=== PAGINA ===

E allora venne il suo secondo post. Chiedeva: se per caso fosse accaduto, se fosse stato tradito o colpevole di tradimento, essendo gay gli sarebbe stata accordata una risposta? Altri 36 interventi chiarirono... un bel niente, perchè stavolta la discussione si spostò su diritti umani, battute scurrili e epiteti irripetibili su un luogo comune da furbetti del quartierino. 
E fu notte e fu giorno, terzo post. Ringraziava per le risposte, anche se non ce ne erano state.
L'admin a quel punto intervenne, dicendo che voleva spostare la discussione nella sezione segreta.
Il quarto post iniziò con queste parole:
"Quel bastardo dell'Admin mi ha spostato la discussione! Un chiaro segno di non rispetto, che non meritavo! Spero che lo colga qualche infezione sudamericana, di quelle che ti gratti per sei settimane. Voi altri utenti, che non mi avete considerato neanche di striscio, non avete tuttavia detto una sola parola contro di me. mentre QUEL bastardo dell'Admin, che non mi risponde ma sa bene che ce l'ho con lui, mi ha mancato di rispetto. Probabilmente perchè non gli danno abbastanza soldi! Bastardi anche loro. Ma loro chi? Ah, se lo sapessi. Ma in fondo non me ne frega nulla. Scrivo da un cellulare, sono sull'ultimo anello in alto dello stadio Olimpico. Mi butterò di sotto se non riceverò una risposta che mi aiuti."
Per uno strano fenomeno apparvero tre messaggi in contemporanea.
Su ognuno, solo tre parole.
"Salta! Salta! Salta!"


----------



## birba (6 Ottobre 2014)

Tubarao ha detto:


> De corsa.......cioè.....of course.


che c'hai fretta?


----------



## Nicka (6 Ottobre 2014)

Sì ma alla fine che si vince?!


----------



## birba (6 Ottobre 2014)

I due erano svegli da molto prima che suonasse la sveglia, Maria lo guardò alzarsi, lo sentì scendere le scale e far uscire il cane in giardino, si stiracchiò, era solo questione di minuti. Lo sentì risalire ed andare in bagno, gli contava i passi, i gesti, lo sentiva che si stava facendo la barba, sorrise fra di sé e pensò ai consigli che le avevano dato nel forum, aveva organizzato tutto, sarebbe entrata in bagno, gliel’avrebbe detto, lui avrebbe sorriso e le avrebbe detto che l’amava, magari si sarebbero pure sposati 
_<alla faccia di quel bastardo dell’admin che dice il contrario> _
si disse alzandosi e raggiungendo Michele in bagno, lui aveva appena finito di radersi, si sciacquò il viso e lei lo abbracciò da dietro dandogli un bacio sul collo, lei aveva addosso solo slip e una canotta, lui invece aveva già i pantaloni. Si sorrisero allo specchio poi lui prese in mano la boccetta di dopobarba che lei gli aveva comprato il giorno prima 
“Questo non è il mio dopobarba” disse contrariato guardando la boccetta che aveva in mano 
“Beh, ieri sera ti ho preso questo perché…” iniziò lei, ma lui la interruppe
“Voglio il mio” sbottò, lei lo guardò incredula
“Non pensavo che fosse un problema così grande…”

=== DATI ===

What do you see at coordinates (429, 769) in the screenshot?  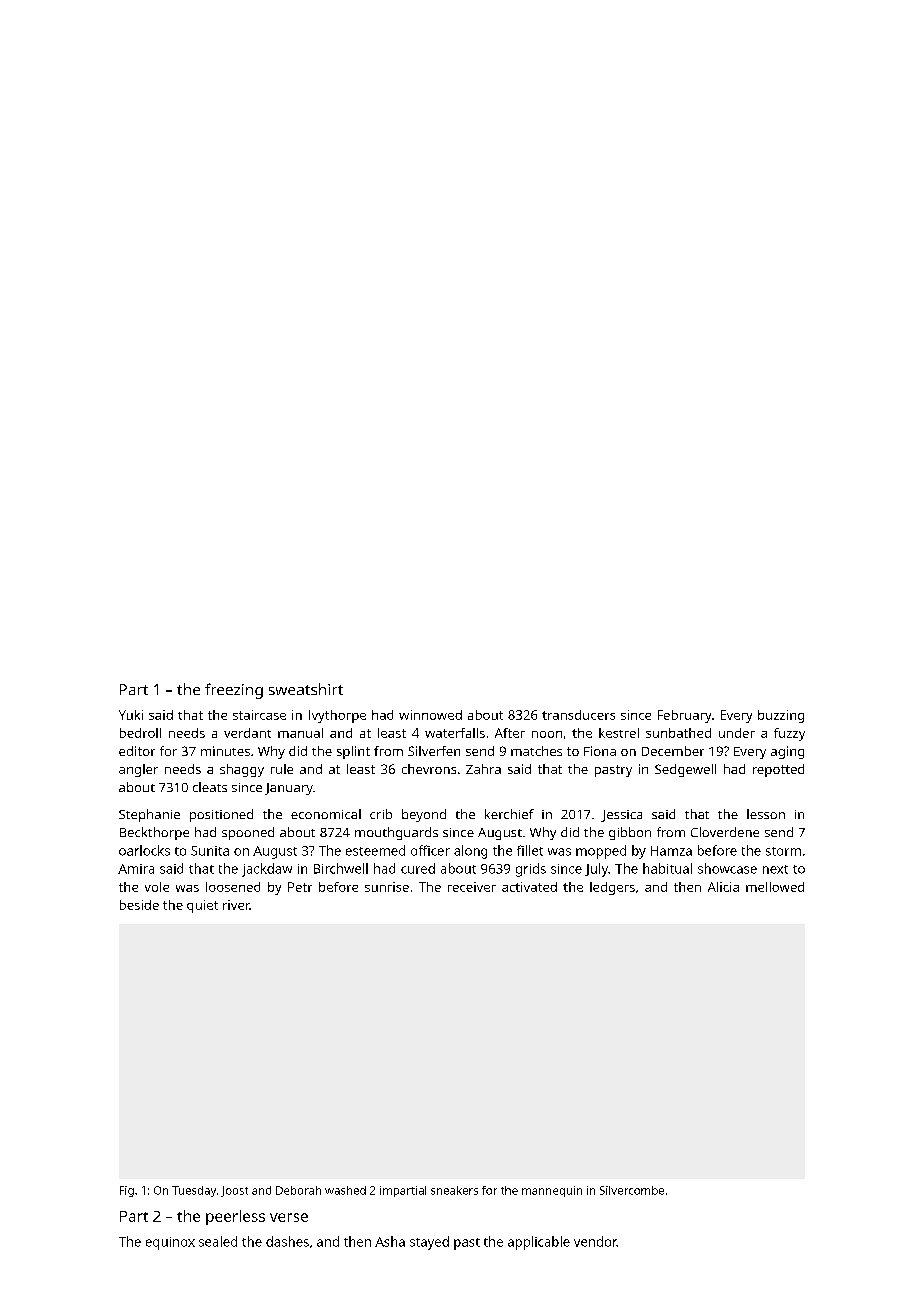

===
=== DATI ===

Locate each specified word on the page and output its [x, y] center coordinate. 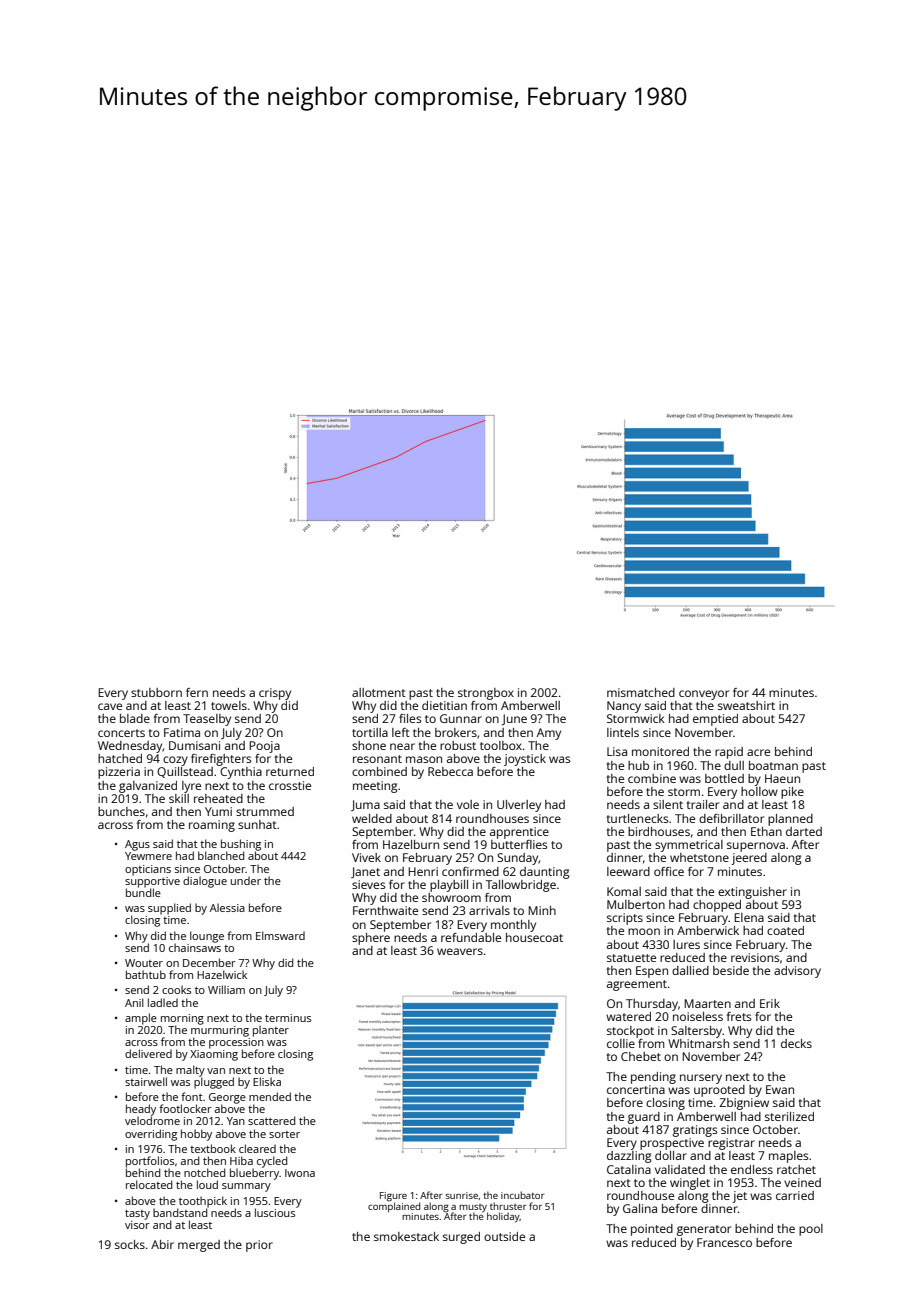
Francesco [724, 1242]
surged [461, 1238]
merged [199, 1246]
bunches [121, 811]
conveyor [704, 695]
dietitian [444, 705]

===

OBIETTIVO
Prosegui il racconto del forum su Maria e Michele, partendo subito dopo l'ultima frase di Maria.

SVOLGIMENTO
“E come al solito non c’hai capito niente” disse lui irritato sbattendole in mano la boccetta di dopobarba e andando in camera a vestirsi
“Miche, stai forse cercando una scusa per andartene?” chiese lei a sua volta arrabbiata
“Mi stai buttando fuori di casa?” chiese lui di rimando
“Adesso un dopobarba diverso vuol dire che non ti voglio in casa? Trova una scusa migliore, ne sei capace” 
“Dimmelo te cosa vuoi fare”
“No no, dimmelo te, non sono io che faccio le bizze perché voglio un dopobarba che puzza”
“Il mio dopobarba non puzza” disse l’uomo ormai vestito “Ci vediamo al lavoro” le disse dandole una spinta e facendola cadere sul letto. Maria lo sentì uscire di casa e sbattere la porta, rimase a guardarsi intorno cercando di capire cosa diavolo fosse successo, ma un conato la fece correre al bagno a vomitare. Si guardò la pancia piangendo
“Se nasci stronzo come tuo padre di ammazzo di botte”
Michele era arrivato in ufficio con un’ora di anticipo, quello era il dopobarba che usava regolarmente Alessio e visto che lui e Maria erano tanto amici, non ci credeva proprio che fosse solo un caso, si mise a navigare in internet cercando “tradimento” e finì in un forum, si registrò velocemente e scrisse la sua storia, sperando che a quell’ora ci fosse qualcuno che gli desse una risposta.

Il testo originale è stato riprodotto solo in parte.